Земля Сахария
Шрифт:
— Ну а чья телка-то? — спросил Дарио.
— А кому нужна дохлая скотина, парень?
— Имеем полное право съесть ее. Да и вообще…
— Эту скотину мы съедим, не будь я Арсенио Гонсалес Маркино, сын испанки Марии из Галисии.
— В котел ее, в котел! Какого черта? Мы не воры, она бы там все равно сгнила! — в восторге кричит Папаша.
— Ну тогда, сеньоры, прошу! Найдутся желающие освежевать эту тварь?
— Я согласен, кто режет да делит, себя не обделит.
— И я тоже, Арсенио.
— Я дойду в Гранху. Надо сообщить, а то потом скажут, что мы воспользовались случаем и…
— В Гранху! Да скажи же ему, Арсе… — Тропелахе снова сморкается.

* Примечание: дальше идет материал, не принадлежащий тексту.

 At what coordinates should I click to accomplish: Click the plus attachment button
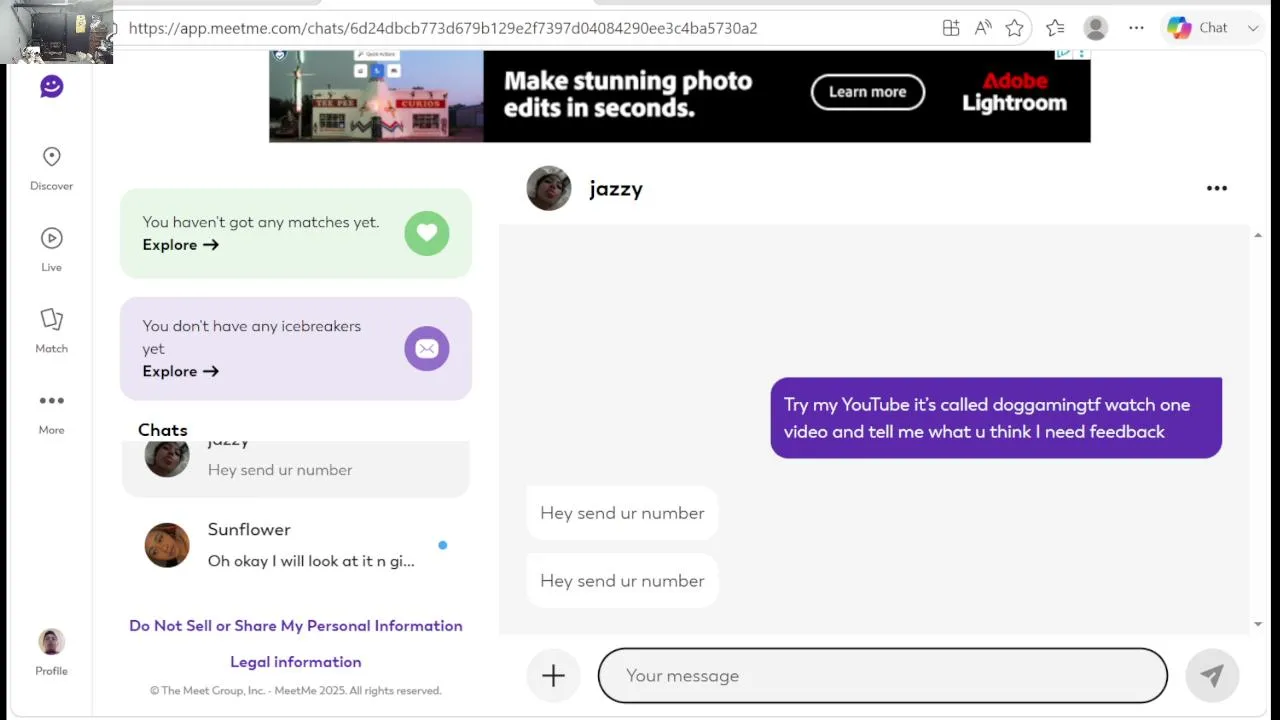click(553, 676)
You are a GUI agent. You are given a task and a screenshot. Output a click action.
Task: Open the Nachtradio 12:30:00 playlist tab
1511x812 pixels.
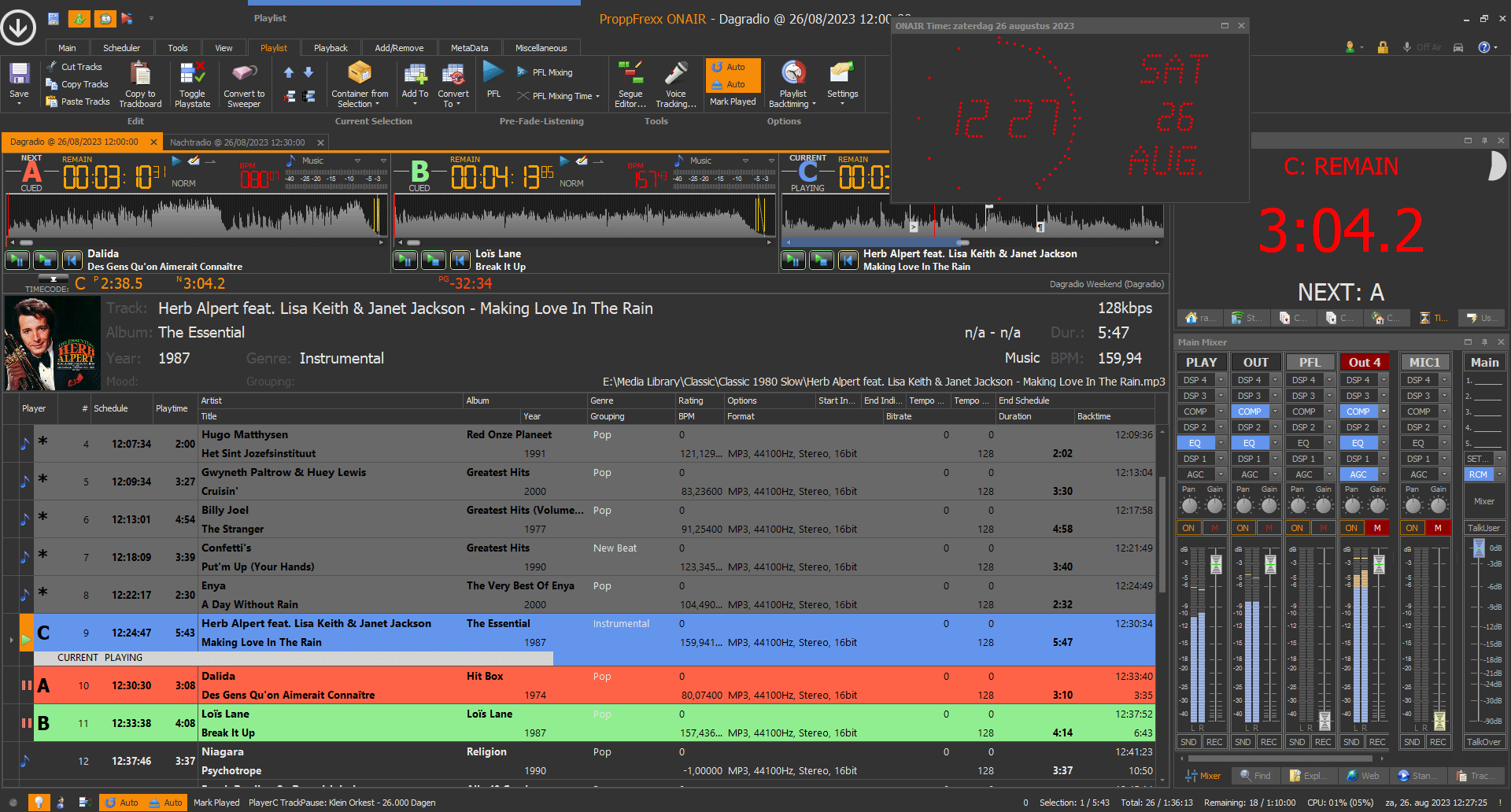point(237,142)
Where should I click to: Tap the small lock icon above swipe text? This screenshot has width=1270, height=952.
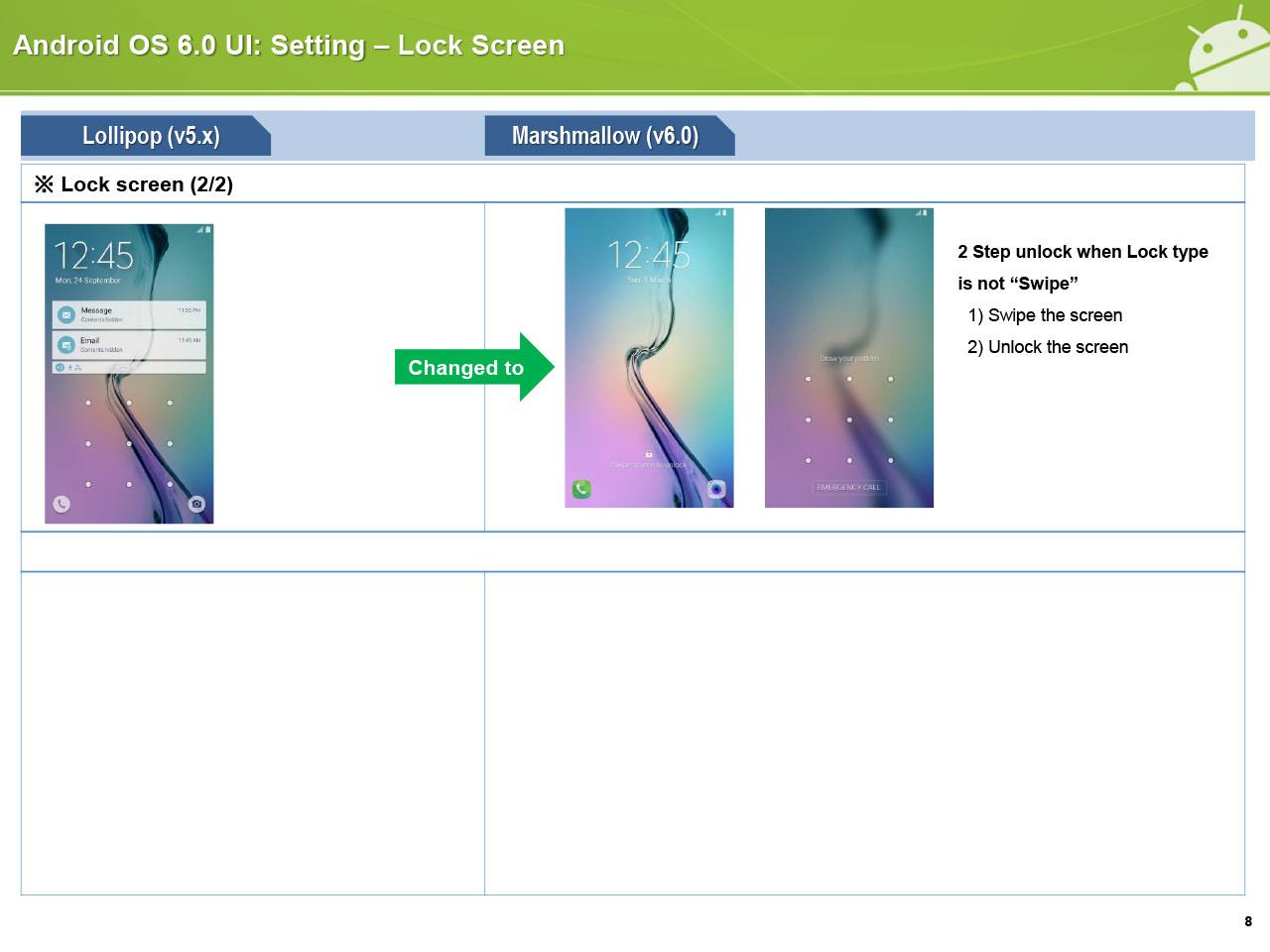point(649,454)
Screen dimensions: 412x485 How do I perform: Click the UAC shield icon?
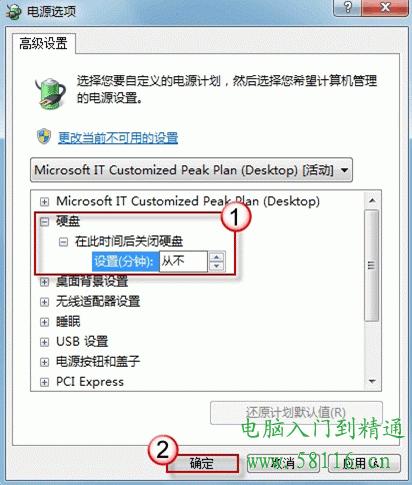tap(44, 137)
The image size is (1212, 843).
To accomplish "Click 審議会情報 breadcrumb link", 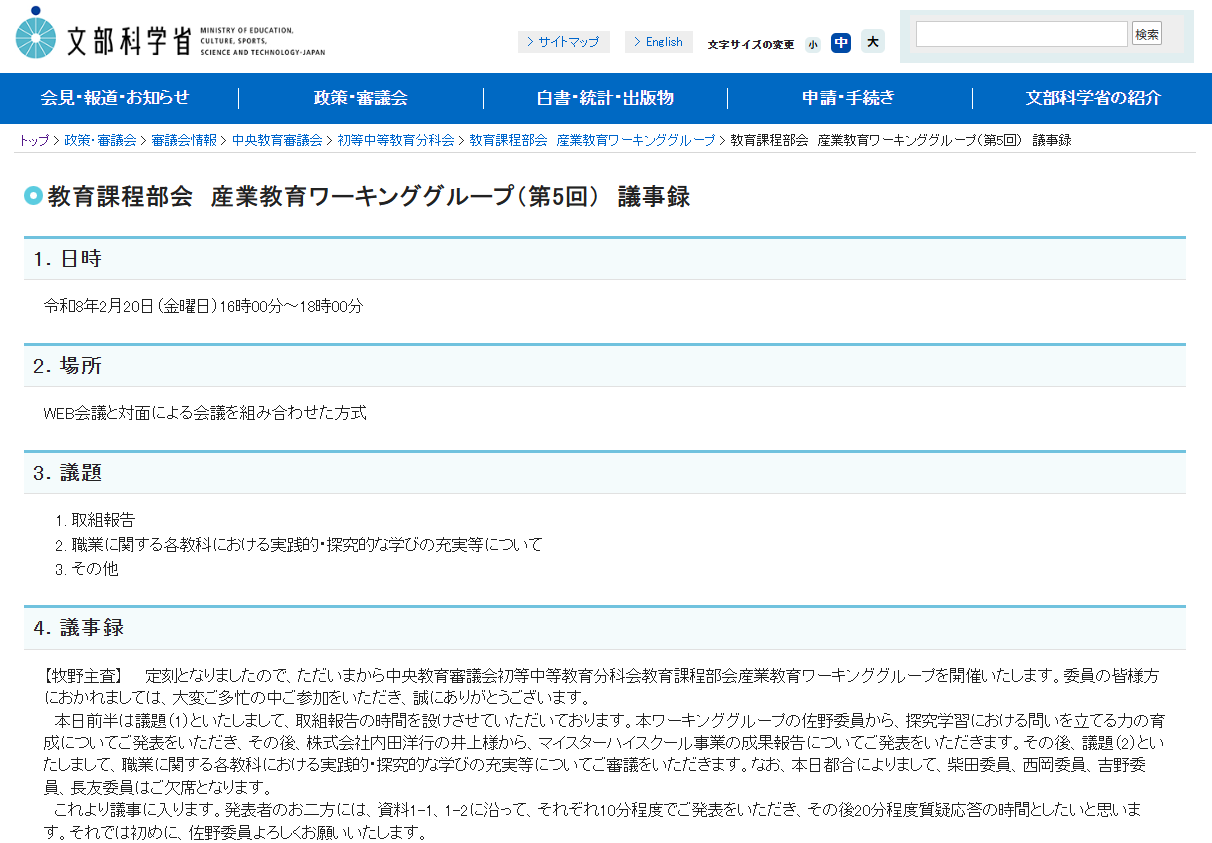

— Вы опоздали, маркиз. Я и вот он, Тропелахе, уже говорили с Торресом, с тем, что объезжает плантации на лошади. Ну и он разрешил, сказал, чтоб мы ее взяли.
— В котел! В котел ее!
Четверо мачетерос поднимают телку, целехонькую, если не считать раны на боку, и тащат ее на кухню; затапливают плиту, ставят греть ведра с водой, готовят большие ножи специально для свежевания туш, ножи заржавели — давно лежали без дела; несколько человек берут топоры и отправляются колоть дрова, они выбирают самые толстые поленья — не мужчины мы,
Из кухни доносятся распоряжения Арсенио: «Давай, руби здесь, сильней, режь ее, не жалей!» Кто-то дает советы, кто-то соображает вслух: «Надо побольше хлеба оставить. Шкура-то тоже пригодится». Слышится дружное «Раз-два — взяли! Еще — взяли!» Точат ножи. Ножи — собственность Арсенио, личная, частная собственность. Это он разъясняет ежедневно всем и каждому. Арсенио работает на бойне в Гаване с четырнадцати лет. Он знает все, что только можно знать про несчастных коров, которых приводят на убой. Если корова машет хвостом и печально мычит — возни с ней будет немного; если трясет головой — надо стукнуть пару раз дубиной; если же попадется тихая-тихая — берегись! Ну а эта-то, конечно, хороша, просто с неба свалилась. Вот так телочка! Красотка! Только надо уметь как следует разделать ее. Кто не умеет, искромсает без толку, и все. «Будут у нас отбивные, и фарш, и суп, и бульон — сил наберемся недели на три, начнешь рубить тростник так, что любо! Но конечно, сегодня уже не успеем, надо сначала все подготовить. Вот завтра…»
Пришлось подчиниться, отложить пир до завтра. Тропелахе все-таки незаметно отрезал мягкий кусочек, завернул в бумагу фунтиком и спрятал в уголок. Дождавшись двенадцати, когда добровольцы-мясники захрапели, Тропелахе поднялся, тихонько пробрался к гамаку Арсенио и стал трясти его.
— Арсе, а Арсе! — шептал он. — Пойдем на кухню, я там отложил немного мясца, такой хороший кусочек.
— Я из-за какой-нибудь требухи вставать не буду. Точно говоришь, что хороший?
— Клянусь. Сам отрезал. В конце концов, разве мы с тобой не заслужили больше других? А, Арсе?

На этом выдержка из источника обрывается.